### [Exercise description]
This exercise needs the complete data reproduced exactly.

[[ Information given open ]]

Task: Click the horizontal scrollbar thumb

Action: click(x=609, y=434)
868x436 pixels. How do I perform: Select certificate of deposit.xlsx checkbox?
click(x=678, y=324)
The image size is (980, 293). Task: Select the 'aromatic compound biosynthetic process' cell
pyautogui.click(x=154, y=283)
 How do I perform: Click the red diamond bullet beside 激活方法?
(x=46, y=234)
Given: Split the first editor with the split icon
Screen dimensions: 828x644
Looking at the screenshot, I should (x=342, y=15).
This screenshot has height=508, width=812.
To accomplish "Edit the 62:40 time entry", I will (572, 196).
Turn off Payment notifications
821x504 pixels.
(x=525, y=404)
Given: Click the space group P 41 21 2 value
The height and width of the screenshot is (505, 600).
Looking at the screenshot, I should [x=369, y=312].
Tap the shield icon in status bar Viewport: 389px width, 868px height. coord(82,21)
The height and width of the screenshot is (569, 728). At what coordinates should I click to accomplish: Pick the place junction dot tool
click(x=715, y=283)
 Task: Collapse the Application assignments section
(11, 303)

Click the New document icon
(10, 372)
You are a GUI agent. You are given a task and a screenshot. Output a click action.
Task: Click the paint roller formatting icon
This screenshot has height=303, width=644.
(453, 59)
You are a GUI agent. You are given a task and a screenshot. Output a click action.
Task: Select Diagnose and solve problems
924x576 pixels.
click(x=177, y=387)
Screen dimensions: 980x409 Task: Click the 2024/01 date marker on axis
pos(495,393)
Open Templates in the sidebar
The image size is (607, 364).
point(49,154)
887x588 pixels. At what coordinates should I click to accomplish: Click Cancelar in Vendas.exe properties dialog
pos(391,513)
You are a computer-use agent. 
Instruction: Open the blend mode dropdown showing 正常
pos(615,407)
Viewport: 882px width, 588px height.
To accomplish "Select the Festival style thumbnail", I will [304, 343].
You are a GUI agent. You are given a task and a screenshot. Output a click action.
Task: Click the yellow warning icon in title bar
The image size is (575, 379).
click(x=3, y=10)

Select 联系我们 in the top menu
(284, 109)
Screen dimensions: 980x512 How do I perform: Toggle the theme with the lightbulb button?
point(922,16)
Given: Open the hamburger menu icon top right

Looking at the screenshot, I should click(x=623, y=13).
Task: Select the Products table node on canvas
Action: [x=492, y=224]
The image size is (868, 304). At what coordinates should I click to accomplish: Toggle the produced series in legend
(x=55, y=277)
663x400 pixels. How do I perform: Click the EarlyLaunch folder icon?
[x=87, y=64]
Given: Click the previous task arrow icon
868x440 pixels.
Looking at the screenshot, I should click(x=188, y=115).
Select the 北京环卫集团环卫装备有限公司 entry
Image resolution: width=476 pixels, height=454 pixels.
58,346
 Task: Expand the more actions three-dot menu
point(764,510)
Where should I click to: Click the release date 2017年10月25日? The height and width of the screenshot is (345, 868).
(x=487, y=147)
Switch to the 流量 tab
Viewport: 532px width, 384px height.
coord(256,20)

[[ Information given closed ]]

### [Task output]
Task: Click the horizontal scrollbar thumb

Action: click(x=609, y=434)
868x436 pixels. How do I perform: Select certificate of deposit.xlsx checkbox?
click(x=678, y=324)
The image size is (980, 293). Task: Select the 'aromatic compound biosynthetic process' cell
pyautogui.click(x=154, y=283)
 How do I perform: Click the red diamond bullet beside 激活方法?
(x=46, y=234)
Given: Split the first editor with the split icon
Screen dimensions: 828x644
Looking at the screenshot, I should (x=342, y=15).
This screenshot has height=508, width=812.
To accomplish "Edit the 62:40 time entry", I will (572, 196).
Turn off Payment notifications
821x504 pixels.
(x=525, y=404)
Given: Click the space group P 41 21 2 value
The height and width of the screenshot is (505, 600).
Looking at the screenshot, I should [x=369, y=312].
Tap the shield icon in status bar Viewport: 389px width, 868px height. coord(82,21)
The height and width of the screenshot is (569, 728). At what coordinates should I click to accomplish: Pick the place junction dot tool
click(x=715, y=283)
 Task: Collapse the Application assignments section
(11, 303)

Click the New document icon
(10, 372)
You are a GUI agent. You are given a task and a screenshot. Output a click action.
Task: Click the paint roller formatting icon
This screenshot has height=303, width=644.
(453, 59)
You are a GUI agent. You are given a task and a screenshot. Output a click action.
Task: Select Diagnose and solve problems
924x576 pixels.
click(x=177, y=387)
Screen dimensions: 980x409 Task: Click the 2024/01 date marker on axis
pos(495,393)
Open Templates in the sidebar
The image size is (607, 364).
point(49,154)
887x588 pixels. At what coordinates should I click to accomplish: Click Cancelar in Vendas.exe properties dialog
pos(391,513)
You are a computer-use agent. 
Instruction: Open the blend mode dropdown showing 正常
pos(615,407)
Viewport: 882px width, 588px height.
To accomplish "Select the Festival style thumbnail", I will [304, 343].
You are a GUI agent. You are given a task and a screenshot. Output a click action.
Task: Click the yellow warning icon in title bar
The image size is (575, 379).
click(x=3, y=10)

Select 联系我们 in the top menu
(284, 109)
Screen dimensions: 980x512 How do I perform: Toggle the theme with the lightbulb button?
point(922,16)
Given: Open the hamburger menu icon top right

Looking at the screenshot, I should click(x=623, y=13).
Task: Select the Products table node on canvas
Action: [x=492, y=224]
The image size is (868, 304). At what coordinates should I click to accomplish: Toggle the produced series in legend
(x=55, y=277)
663x400 pixels. How do I perform: Click the EarlyLaunch folder icon?
[x=87, y=64]
Given: Click the previous task arrow icon
868x440 pixels.
Looking at the screenshot, I should click(x=188, y=115).
Select the 北京环卫集团环卫装备有限公司 entry
Image resolution: width=476 pixels, height=454 pixels.
58,346
 Task: Expand the more actions three-dot menu
point(764,510)
Where should I click to: Click the release date 2017年10月25日? The height and width of the screenshot is (345, 868).
(x=487, y=147)
Switch to the 流量 tab
Viewport: 532px width, 384px height.
coord(256,20)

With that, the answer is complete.